ЛИТЕРАТУРНО-ХУДОЖЕСТВЕННЫЙ ПРОЕКТ | ||
|
||
|
«Вначале было Слово… И Слово было Бог… Все чрез Него начало быть, и без Него ничто не начало быть…». А потом Оно, как известно, стало плотью, и, получив такую прививку, вдруг ослабело и раздробилось на слова. Вот это отяжелевшее, как библейский кузнечик, но не утратившее своей сакральной сущности Слово и становится фактически главным героем (героиней?) поэтического сборника «В первом приближении». Им – словом – здесь всерьез клянутся, за него крепко держатся как за единственную опору, ему верят и верят в его силу, – через него взывая к любимой и к Тому, Кто любит нас всех:
В глухих рыданьях, молитве, мольбе,
и в мыслях моих о тебе, о Тебе,
я все же сильнее любого
из тех, не роняющих траурных слез,
из тех, что ведут поезда под откос.
Сильнее. Даю Тебе слово.
При этом Слово Создателя и наша речь порой чудесно являются из одного корня: мольба к той, которая не слышит, и молитва, обращенная к Тому, Кто всегда ей внемлет, но не торопится отвечать.
«Слова, слова…» С наступлением ХХ столетия, те, кто, казалось бы, должен более всего любить их живую плоть, много постарались, чтобы лишить слово всякого содержания. Все эти футуристические « еуы » и пр. – в начале века и бодрые слоганы о «слове, лишнем как таковом» – на его излете! Истерия постмодернистского самовыражения, переходящая в крепкие выражения – самые осмысленные фрагменты текста, состоящего из клочков чужих омертвелых фраз. В стихах Вадима Ямпольского «заимствования» устроены принципиально иначе. Его тексты «прошиты» аллюзиями, позволяющими слову, написанному в третьем тысячелетии от Р.Х., легко «входить» в единый контекст русской поэтической традиции. А у Бога, как известно, все живы, а потому диалог в этом особом смысловом пространстве возникает естественно и свободно с любым, кто, посетив сей мир, был замечен в пристрастии «писать по слогам» и в бескорыстной любви к слову – скажем, с Михаилом Кузминым:
Строить фразу – все равно, что биться
слабой рыбой о тяжелый лед:
разобьешь – и мир преобразится
станет меньше тягостных пустот.

::::::::

Требования:
**a)** Соответствуют ли фрагменту утверждения (i) Слово фактически становится главным героем сборника «В первом приближении»; (ii) «заимствования» в стихах Вадима Ямпольского устроены так же, как у постмодернистов; (iii) тексты Ямпольского насыщены аллюзиями? Ответьте на каждое «да» или «нет» и дословно приведите решающие слова фрагмента.
**b)** Как называется поэтический сборник, о котором говорится во фрагменте?
Записи представляют собой отдельный самостоятельный материал.

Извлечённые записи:
::::::::

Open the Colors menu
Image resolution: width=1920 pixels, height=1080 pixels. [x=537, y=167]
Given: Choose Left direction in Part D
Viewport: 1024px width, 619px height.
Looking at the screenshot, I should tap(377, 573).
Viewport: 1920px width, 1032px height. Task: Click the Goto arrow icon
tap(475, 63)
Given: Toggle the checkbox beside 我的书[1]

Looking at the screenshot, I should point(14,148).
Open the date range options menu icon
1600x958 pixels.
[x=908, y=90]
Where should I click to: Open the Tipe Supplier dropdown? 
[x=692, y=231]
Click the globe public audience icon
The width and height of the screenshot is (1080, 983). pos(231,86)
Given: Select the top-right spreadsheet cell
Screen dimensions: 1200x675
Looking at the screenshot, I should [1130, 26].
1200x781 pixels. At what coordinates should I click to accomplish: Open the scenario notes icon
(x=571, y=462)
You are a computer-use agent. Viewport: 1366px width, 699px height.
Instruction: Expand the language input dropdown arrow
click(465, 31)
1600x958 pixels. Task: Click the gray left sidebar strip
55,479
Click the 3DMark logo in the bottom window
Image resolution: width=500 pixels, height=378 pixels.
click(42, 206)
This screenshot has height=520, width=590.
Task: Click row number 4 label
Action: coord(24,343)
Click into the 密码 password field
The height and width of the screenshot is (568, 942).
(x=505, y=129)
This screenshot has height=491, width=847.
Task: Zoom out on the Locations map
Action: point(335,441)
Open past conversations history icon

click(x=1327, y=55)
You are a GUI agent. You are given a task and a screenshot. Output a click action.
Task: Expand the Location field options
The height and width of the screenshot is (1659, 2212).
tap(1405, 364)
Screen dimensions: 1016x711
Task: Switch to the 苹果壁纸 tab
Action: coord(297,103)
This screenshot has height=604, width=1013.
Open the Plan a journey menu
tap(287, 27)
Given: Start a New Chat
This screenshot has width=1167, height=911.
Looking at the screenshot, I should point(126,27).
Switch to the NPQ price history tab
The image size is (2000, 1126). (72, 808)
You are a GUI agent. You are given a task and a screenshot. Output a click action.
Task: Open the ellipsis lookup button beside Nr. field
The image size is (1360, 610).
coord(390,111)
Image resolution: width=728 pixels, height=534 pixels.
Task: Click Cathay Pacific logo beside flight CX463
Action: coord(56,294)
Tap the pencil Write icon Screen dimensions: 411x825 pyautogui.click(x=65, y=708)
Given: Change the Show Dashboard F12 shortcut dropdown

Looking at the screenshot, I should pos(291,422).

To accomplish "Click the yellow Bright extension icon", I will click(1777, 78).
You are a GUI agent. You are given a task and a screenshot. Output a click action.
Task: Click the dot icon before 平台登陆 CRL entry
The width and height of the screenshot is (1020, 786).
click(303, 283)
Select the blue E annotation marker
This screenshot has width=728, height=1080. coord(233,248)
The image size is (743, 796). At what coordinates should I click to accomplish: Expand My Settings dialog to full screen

::::::::

Список ответов:
**a)**
(i) Да: «Слово и становится фактически главным героем (героиней?) поэтического сборника «В первом приближении»».
(ii) Нет: «В стихах Вадима Ямпольского «заимствования» устроены принципиально иначе».
(iii) Да: «Его тексты «прошиты» аллюзиями».

**b)** «В первом приближении».